German climate researcher

Ulrike Lohmann (born 1966) is a climate researcher and professor for atmospheric physics at the ETH Zurich. She is known for her research on aerosol particles in clouds.

== Early life, education, and career ==
Lohmann comes from Kiel as the daughter of a teacher and a politician in the Social Democratic Party of Germany. She did a volunteer year in an SOS Children's Village in Nigeria, and then studied ethnology and geography. Inspired by environmental reports on climate change, she studied meteorology at the University of Mainz from 1988 to 1993. She received her doctorate in 1996 at the Max Planck Institute for Meteorology. She initially worked as assistant professor and associate professor for atmospheric sciences at Dalhousie University. She has been a full professor of atmospheric physics at the Institute for Atmosphere and Climate at ETH Zurich since 2004.

== Research ==
Lohmann's research centers on the interactions between global warming, aerosols, and cloud formation. Her early research modeled the influence of cirrus clouds on climate, which she continued in her use of the ECHAM model. Her research also considers the global indirect aerosol effects and the connection to climate change. She also deals with the possibility of geoengineering by thinning cirrus clouds.

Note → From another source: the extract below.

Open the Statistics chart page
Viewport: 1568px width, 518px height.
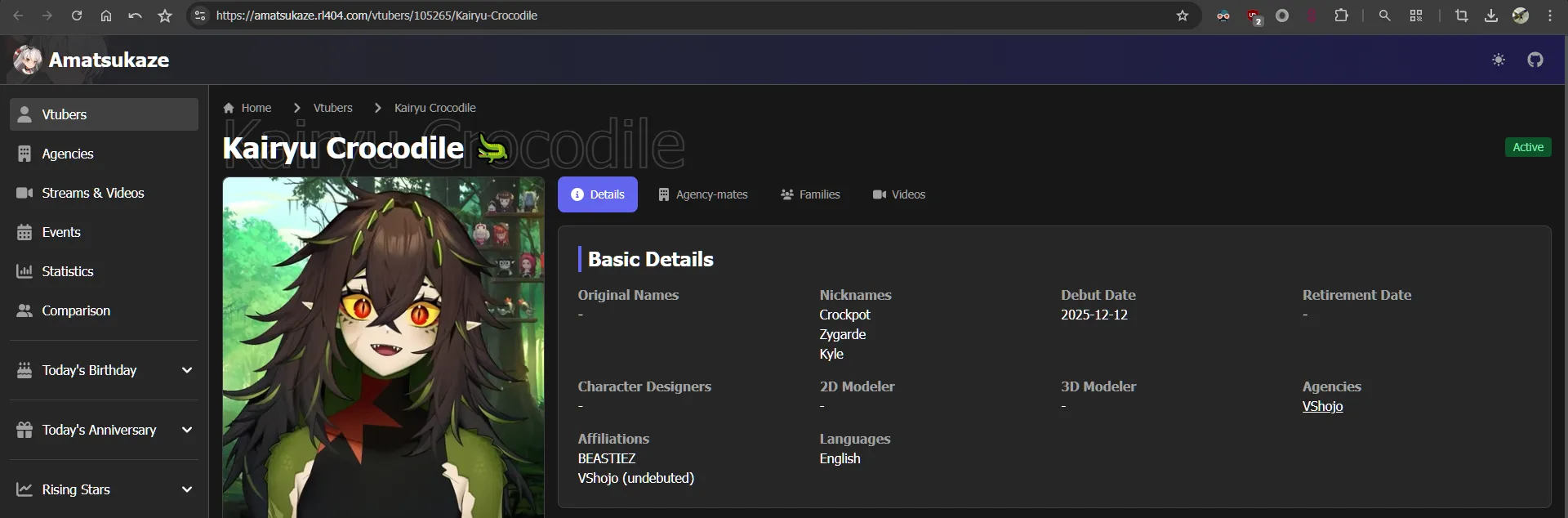click(67, 271)
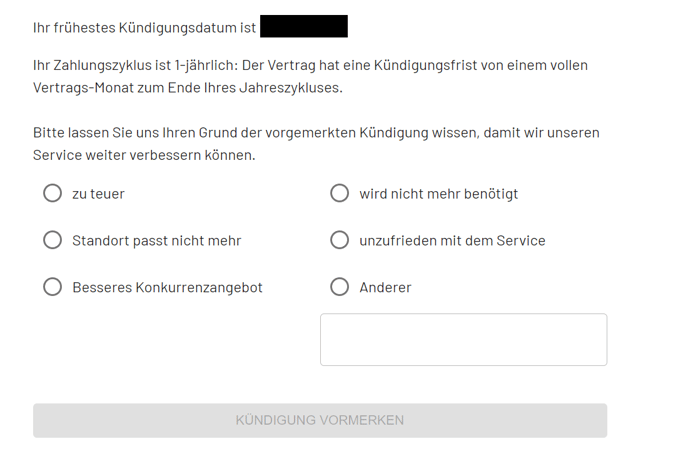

In the 2017 Science article, she notes "for the time being, cirrus cloud thinning should be viewed as a thought experiment that is helping to understand cirrus cloud–formation mechanisms".

She is one of the lead authors on the chapters on Clouds and Aerosols in the fourth and fifth assessment reports of the Intergovernmental Panel on Climate Change (IPCC), and she shared in the 2007 Nobel Peace Prize for her contribution to the IPCC reports.

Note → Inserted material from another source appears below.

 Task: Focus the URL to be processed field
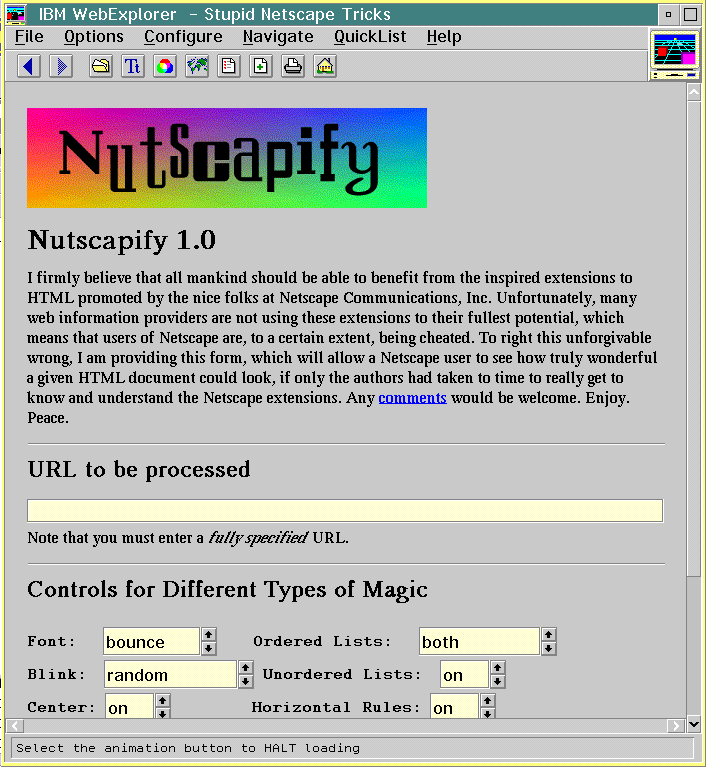[344, 511]
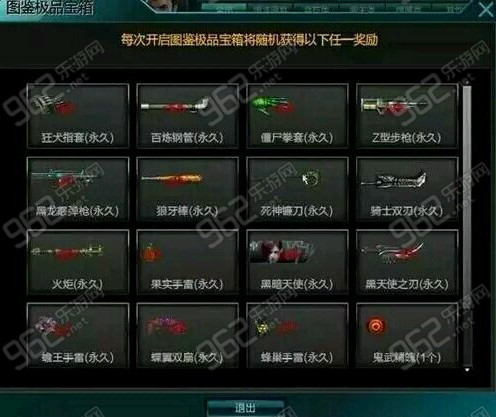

Lohmann supports the young people striking to draw attention to climate change, and in 2019 she was one of the scientists signing on to a statement on the school protests for climate protection to draw attention to the climate crisis.

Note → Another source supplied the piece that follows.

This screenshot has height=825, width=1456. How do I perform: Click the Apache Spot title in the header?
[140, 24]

=== Selected publications ===
- Lohmann, U. (2005). "Global indirect aerosol effects: a review"
- Lohmann, Ulrike (2017). "A cirrus cloud climate dial?"
- Storelvmo, T. (2016). "Disentangling greenhouse warming and aerosol cooling to reveal Earth's climate sensitivity"
- Lohmann, Ulrike (2016). "An Introduction to Clouds: From the Microscale to Climate"

== Awards ==
- Henry G. Houghton Award, American Meteorological Society (2007)
- Fellow, American Geophysical Union (2008)
- The Golden Tricycle from ETH Zurich for family-friendly leadership (2013)
- Elected member, German National Academy of Sciences, Leopoldina (2014)
- Peter Hobbs Memorial lecture, University of Washington (2016)
- Honorary doctorate from Stockholm University (2018)
- Vilhelm Bjerknes Medal, European Geosciences Union (2025)

== Personal life ==
She lives on Lake Zurich, and her passions are endurance sports and rowing.